The International Chamber of Commerce (ICC) has published a report on the adjudication of intellectual property cases worldwide, providing a snapshot of the structures and practices of specialised intellectual property jurisdictions (SIPJs) in a group of geographically and economically diverse countries. The report was launched in Moscow on April 29 during a session organized by ICC and ICC Russia at Russia’s largest IP-event, the International Forum on Intellectual Property – 21 Century.
The newly published study is based on the practical experiences of IP litigation experts in 24 countries, 19 of which have SIPJs – defined as a tribunal or court, or a permanent division or a chamber within a civil or commercial court or administrative body, having exclusive authority to hear IP disputes or a particular kind of IP dispute.
Daphne Yong-d’Hervé, Chief Intellectual Property Officer at ICC said: “The increasing use of the IP system means that the number of disputes related to intellectual property is set to grow. Both users and holders of IP rights need well-functioning and efficient mechanisms to resolve these disputes. The establishment of SIPJs by many countries is a positive trend which can help improve the efficiency and quality of the adjudication of IP cases.”
The report reviews various aspects of SIPJs, including their structure and competence, the composition of judicial tribunals, their procedures, and their rules of representation.
The new ICC report also examines the reasons why policymakers choose to establish specialist IP jurisdictions, with “developing IP expertise in specialised judges” and “improving the consistency and predictability of court judgments” cited among the five primary motivations. The report concludes that SIPJs are considered by practitioners and litigants in all surveyed countries to increase the effectiveness of IP rights enforcement, with proper trial mechanisms and judicial expertise being crucial to a well-functioning SIPJ.
Despite a general convergence in the reasons for establishing SIPJs, the report identifies a large diversity in the structures and mechanisms of specialised IP jurisdictions – with respect to their form, their competence, the appointment of judges and experts and the representation of parties – while underscoring the importance of the specific social, economic and legal needs of a country in influencing the creation and design of SIPJs.
Hao Ma, President of the China Council for the Promotion of International Trade Patent and Trademark Law Office, and Chair of the ICC Task Force on Specialised IP Jurisdictions, said: “Through this report, ICC aims to contribute to a better understanding of the current landscape of SIPJs around the world.
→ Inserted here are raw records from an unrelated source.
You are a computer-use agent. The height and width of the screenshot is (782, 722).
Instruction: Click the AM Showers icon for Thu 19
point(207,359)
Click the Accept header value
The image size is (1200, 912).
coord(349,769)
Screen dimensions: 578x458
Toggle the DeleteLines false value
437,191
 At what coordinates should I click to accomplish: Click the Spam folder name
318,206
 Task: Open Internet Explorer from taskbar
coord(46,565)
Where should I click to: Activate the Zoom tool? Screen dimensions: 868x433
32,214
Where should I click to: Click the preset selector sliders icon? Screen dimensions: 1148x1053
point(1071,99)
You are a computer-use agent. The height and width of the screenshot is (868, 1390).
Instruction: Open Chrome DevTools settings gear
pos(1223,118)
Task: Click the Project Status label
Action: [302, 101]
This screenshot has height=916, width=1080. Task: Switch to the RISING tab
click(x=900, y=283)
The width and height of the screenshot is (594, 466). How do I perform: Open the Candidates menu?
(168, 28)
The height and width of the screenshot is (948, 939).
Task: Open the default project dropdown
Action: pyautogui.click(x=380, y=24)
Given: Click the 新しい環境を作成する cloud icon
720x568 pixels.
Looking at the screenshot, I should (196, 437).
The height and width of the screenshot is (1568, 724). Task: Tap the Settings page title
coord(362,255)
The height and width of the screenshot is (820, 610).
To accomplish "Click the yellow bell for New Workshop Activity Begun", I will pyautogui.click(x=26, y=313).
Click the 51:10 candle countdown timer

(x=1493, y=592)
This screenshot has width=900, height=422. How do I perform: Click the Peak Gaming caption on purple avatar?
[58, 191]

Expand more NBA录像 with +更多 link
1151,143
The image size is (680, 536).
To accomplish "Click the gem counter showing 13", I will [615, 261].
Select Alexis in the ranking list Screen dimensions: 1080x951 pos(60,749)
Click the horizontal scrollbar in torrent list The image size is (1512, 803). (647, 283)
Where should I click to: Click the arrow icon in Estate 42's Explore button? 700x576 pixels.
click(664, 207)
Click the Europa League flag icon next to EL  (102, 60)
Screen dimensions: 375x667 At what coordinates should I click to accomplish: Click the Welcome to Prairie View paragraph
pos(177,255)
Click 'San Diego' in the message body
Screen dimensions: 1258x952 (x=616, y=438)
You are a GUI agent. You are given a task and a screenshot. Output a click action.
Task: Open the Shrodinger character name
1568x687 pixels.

We hope that the study will help businesses and governments better understand how SIPJs around the world function and provide information that countries can draw upon when considering how to establish or improve their own systems for resolving IP disputes.”
Today’s launch session was opened by the head of the Russian Intellectual Property Court and the Russian Ministry of Justice and brought together judges, litigators and litigants from Russia, China, France, Germany, Switzerland and the United Kingdom to exchange experiences on the various aspects of SIPJs identified in the report.